═══ Data shown ═══

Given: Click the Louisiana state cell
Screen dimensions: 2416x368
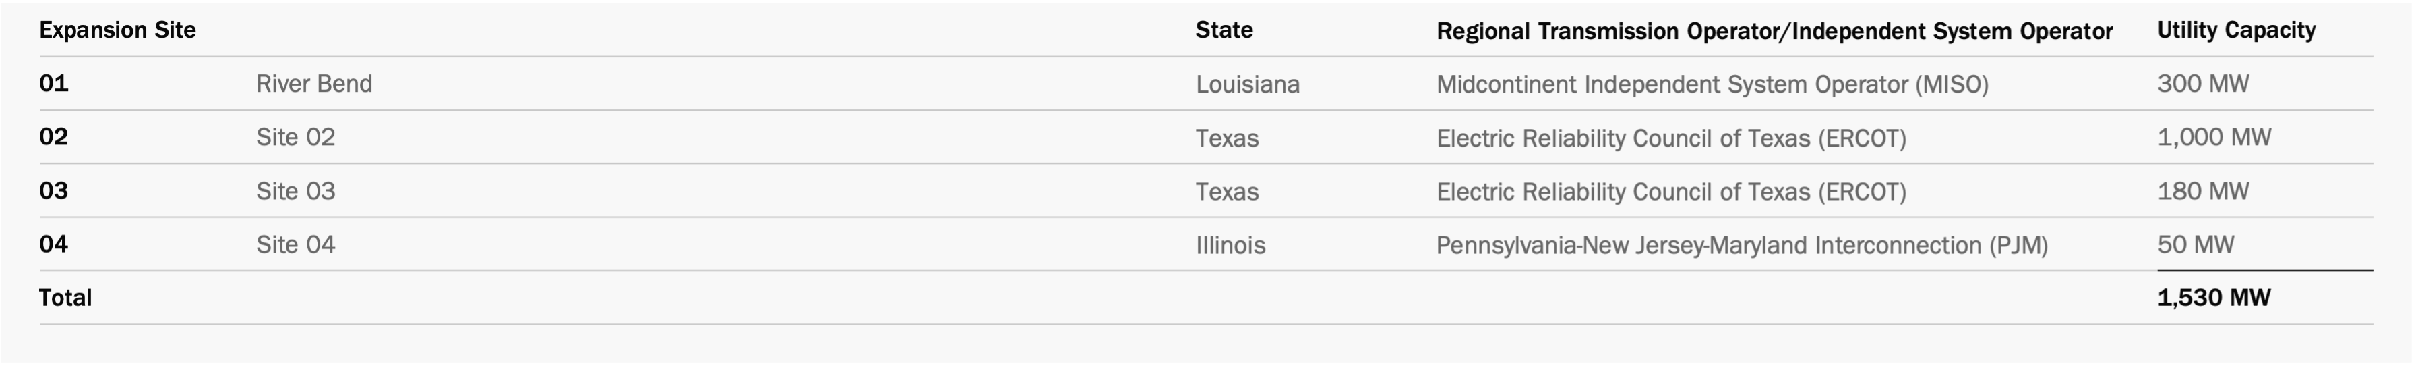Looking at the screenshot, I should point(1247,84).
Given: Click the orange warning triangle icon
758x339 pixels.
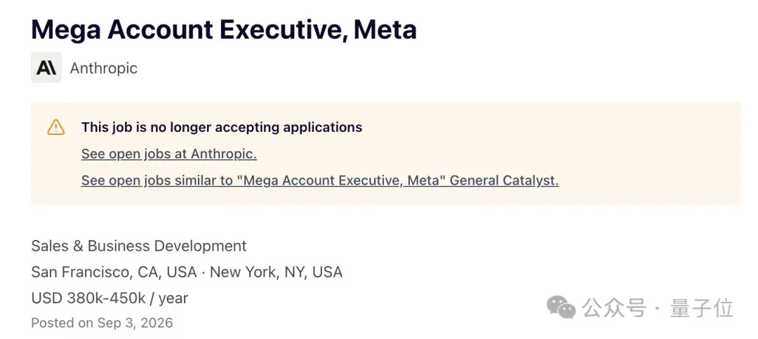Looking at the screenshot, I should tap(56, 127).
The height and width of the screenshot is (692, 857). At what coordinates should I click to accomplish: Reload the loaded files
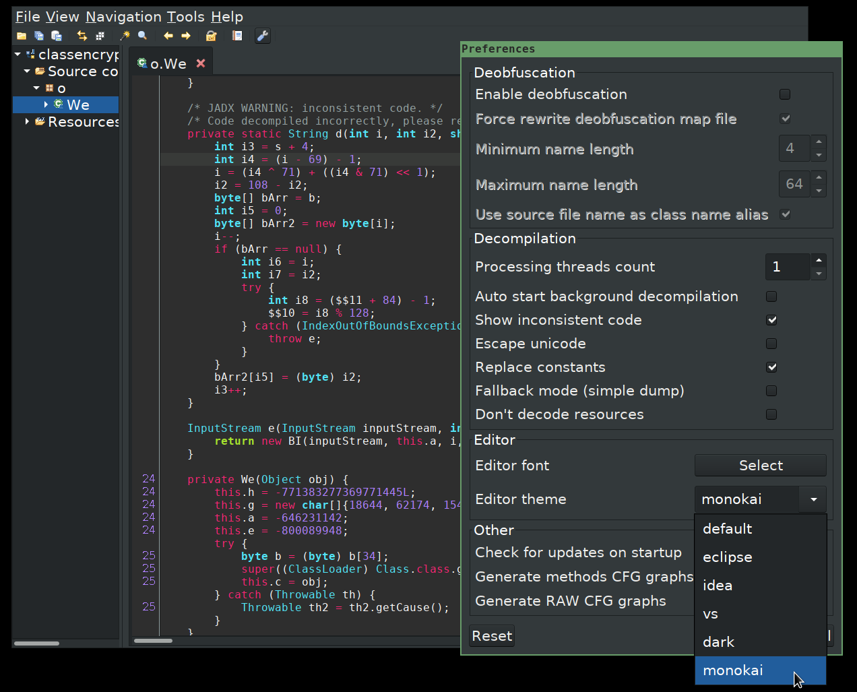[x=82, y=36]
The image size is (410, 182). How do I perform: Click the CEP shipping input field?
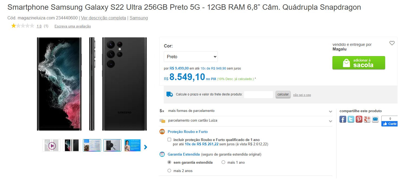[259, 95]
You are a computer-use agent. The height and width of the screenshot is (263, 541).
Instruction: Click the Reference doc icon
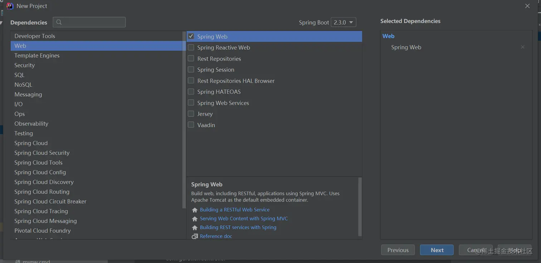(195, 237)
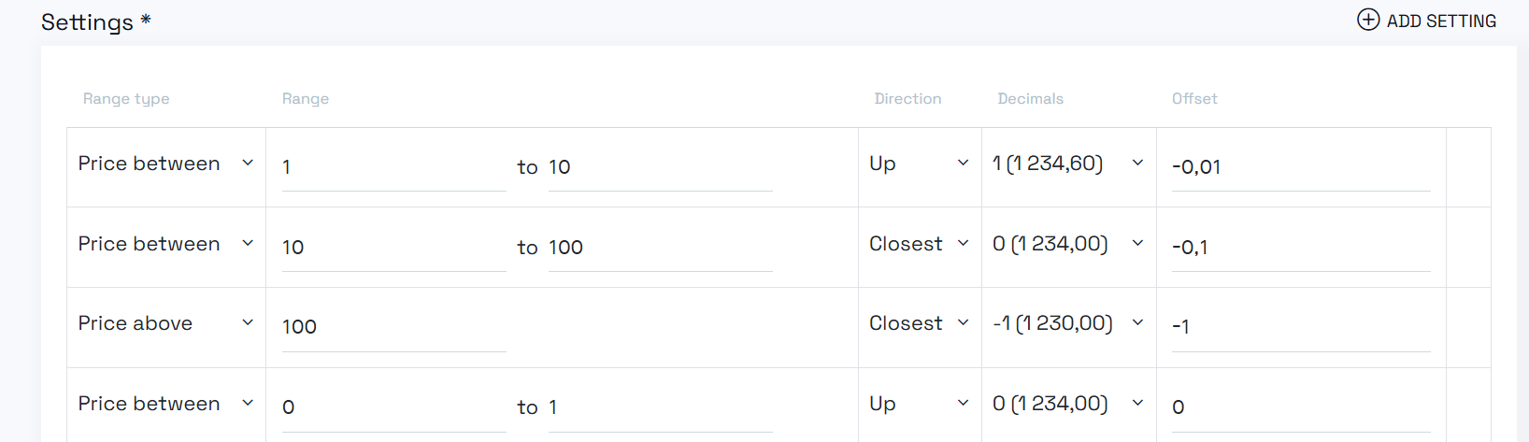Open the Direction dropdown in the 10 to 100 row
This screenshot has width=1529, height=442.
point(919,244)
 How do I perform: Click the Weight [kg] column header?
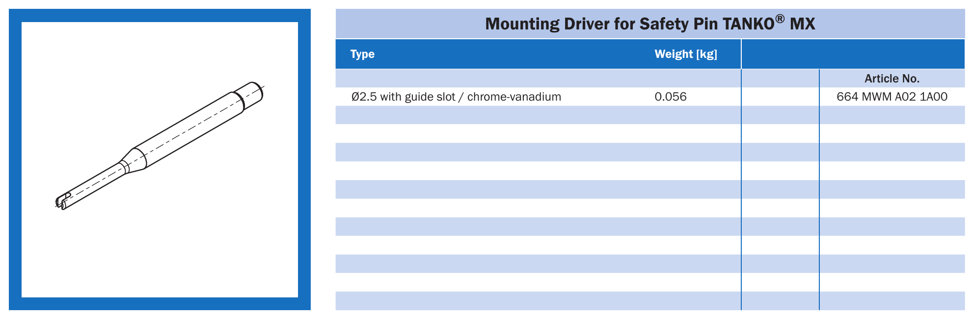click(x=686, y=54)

═══
═══ Data shown ═══

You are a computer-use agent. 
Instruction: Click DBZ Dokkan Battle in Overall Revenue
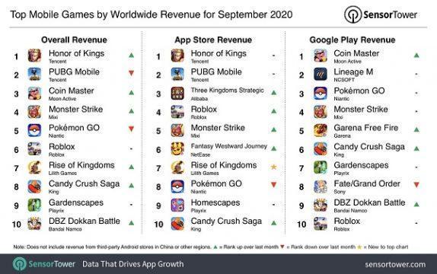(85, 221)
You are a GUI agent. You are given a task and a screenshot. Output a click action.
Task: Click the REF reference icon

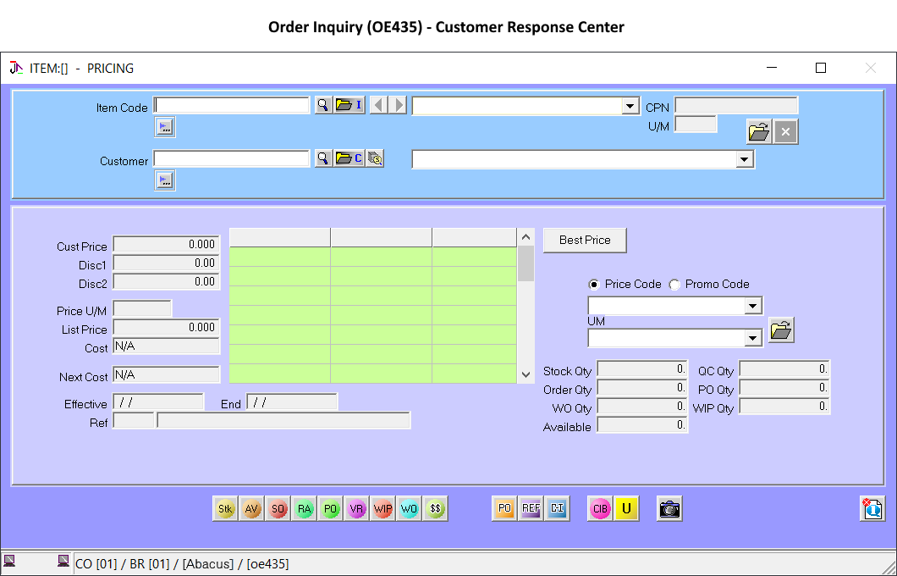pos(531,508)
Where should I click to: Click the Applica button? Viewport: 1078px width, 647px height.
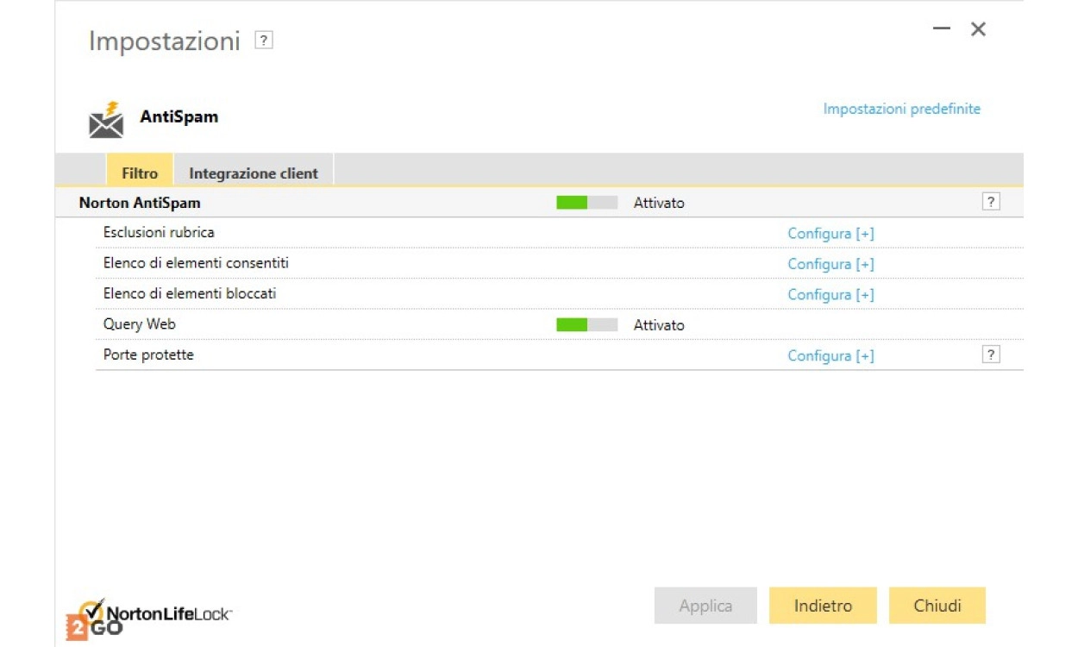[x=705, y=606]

═══
═══ Data shown ═══

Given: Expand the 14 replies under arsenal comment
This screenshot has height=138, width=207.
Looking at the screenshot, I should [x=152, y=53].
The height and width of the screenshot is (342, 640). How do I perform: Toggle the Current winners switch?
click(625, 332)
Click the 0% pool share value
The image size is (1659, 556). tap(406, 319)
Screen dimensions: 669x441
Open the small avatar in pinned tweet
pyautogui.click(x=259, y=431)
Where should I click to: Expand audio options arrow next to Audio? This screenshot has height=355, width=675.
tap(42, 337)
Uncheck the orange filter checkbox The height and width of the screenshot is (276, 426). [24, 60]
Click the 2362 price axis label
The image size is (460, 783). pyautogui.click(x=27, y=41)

═══

• Task details: Within the entries above, report how many lines contain the word "agent"; the figure is all that is wanted.

• Exercise response: 3